Norbert Cunningham continues his ill-informed diatribe against the CBC. At one point, he says its news is biased. Norbert, you work for the Irving press. I have seen more honest reporting from the New China News Agency. You have a dishonest, propagandizing and incompetent newspaper. How could you dare to criticize anybody?

And you are ignorant enough to hold up the model for honest news organization in the whole world - the British Broadcasting Corporation. Norbert - you're a journalist and a former editor. And you don't know that the BBC is being investigated right now for severe bias? You don't know this has been going on for some years? You don't know that the BBC has a terrible reputation for pushing the government line?

Well, of course you don't know. Pushing your boss' line is something you've done all your life. It must seem normal by now.

Alec Bruce has a column on the CBC that I can agree with. He is certainly critical  (and, I think justifiably so) of its recent performance as an entertainment medium. (Like him, I have fond memories of Max Ferguson and Allan McFee, and don't care for what has replaced them).   But he also recognizes the superb quality of its journalism and commentary. The journalism far,far outclasses anything I have seen on commercial radio and TV in Canada. And it far, far, far, far outclasses the dreadful stuff that comes out of the US.

But the CBC was never intended to be a broadcaster like the others. There were, after all, lots and lots of others in the game. So why form a national, publicly-owned broadcast system?

So that it would be Canadian. So that we would learn to frame our ideas and values from a Canadian perspective, not from the perspective of another nation. It was so Canadians could know and understand each other better, so we could understand our own country better - and not simply accept the values and biases of another nation.

It was to provide opportunities for Canadian performers, for Canadian plays and documentaries. And that formula was not a formula devised by a wild-eyed radical from Toronto. It was a formula devised by a prime minister, a Canadian, from New Brunswick, William Bedford Bennett' who probably spent many a day on the sands at Hopewell.
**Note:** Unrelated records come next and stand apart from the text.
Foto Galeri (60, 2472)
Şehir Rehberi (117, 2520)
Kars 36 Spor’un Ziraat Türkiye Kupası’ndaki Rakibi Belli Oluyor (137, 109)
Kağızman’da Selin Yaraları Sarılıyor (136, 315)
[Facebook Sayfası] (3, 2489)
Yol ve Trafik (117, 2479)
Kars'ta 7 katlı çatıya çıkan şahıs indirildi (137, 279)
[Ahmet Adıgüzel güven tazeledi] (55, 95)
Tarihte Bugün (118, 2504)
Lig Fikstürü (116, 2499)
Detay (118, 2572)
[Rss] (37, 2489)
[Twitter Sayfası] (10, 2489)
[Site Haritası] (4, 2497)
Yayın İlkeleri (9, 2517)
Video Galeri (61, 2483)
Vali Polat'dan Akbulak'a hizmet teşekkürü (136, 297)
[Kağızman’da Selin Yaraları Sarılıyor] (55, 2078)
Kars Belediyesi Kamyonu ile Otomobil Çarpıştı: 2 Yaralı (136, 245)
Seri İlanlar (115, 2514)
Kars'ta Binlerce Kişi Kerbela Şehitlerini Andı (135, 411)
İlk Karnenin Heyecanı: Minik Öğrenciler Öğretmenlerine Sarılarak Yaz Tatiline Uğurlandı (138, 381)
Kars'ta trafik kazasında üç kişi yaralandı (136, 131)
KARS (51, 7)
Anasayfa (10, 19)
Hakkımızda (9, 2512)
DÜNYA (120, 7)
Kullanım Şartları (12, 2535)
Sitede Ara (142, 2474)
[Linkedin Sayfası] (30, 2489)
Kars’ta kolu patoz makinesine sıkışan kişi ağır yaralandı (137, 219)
He realized that without a government broadcaster, we  would soon be smothered by the much larger broadcasters of the US.

It's quite true that radio and TV are both going through trying times. And that is an area to be explored.
But Norbert misses the boat, one in many, when he sees the answer simply in killing CBC.

For a start,  a major mistake was to make the CBC partly commercial. That forces damaging change on a system designed designed to meet Canadian needs. You can concentrate on meeting needs. Or you can concentrate on selling ads. You can't do both. And when you try to do both, you get the jumble that is CBC TV. That's how we ended up with hockey commentary that was both simple-minded, and designed to be comedy for the differently enabled.

But, whatever you do, don't touch the news side of the CBC. (Yes, sometimes it backs away for fear of government retaliation, and sometimes that annoys the hell out of me.)

But at its worst, CBC journalism outclasses the pack.

Rod Allen is, well, if you think Don Cherry is clever, you'll just love Rod Allen.

Excellent column by Jody Dallaire on the right to abortion. Her problem is she needs to convince people who think they are righteous when they are just self-righteous. For several centuries now, western Christians have been enthusiastic killers of innocent people, including children. For the last several decades, they have led the world. It's hard to convert such people who can see wrong only when it's done by others.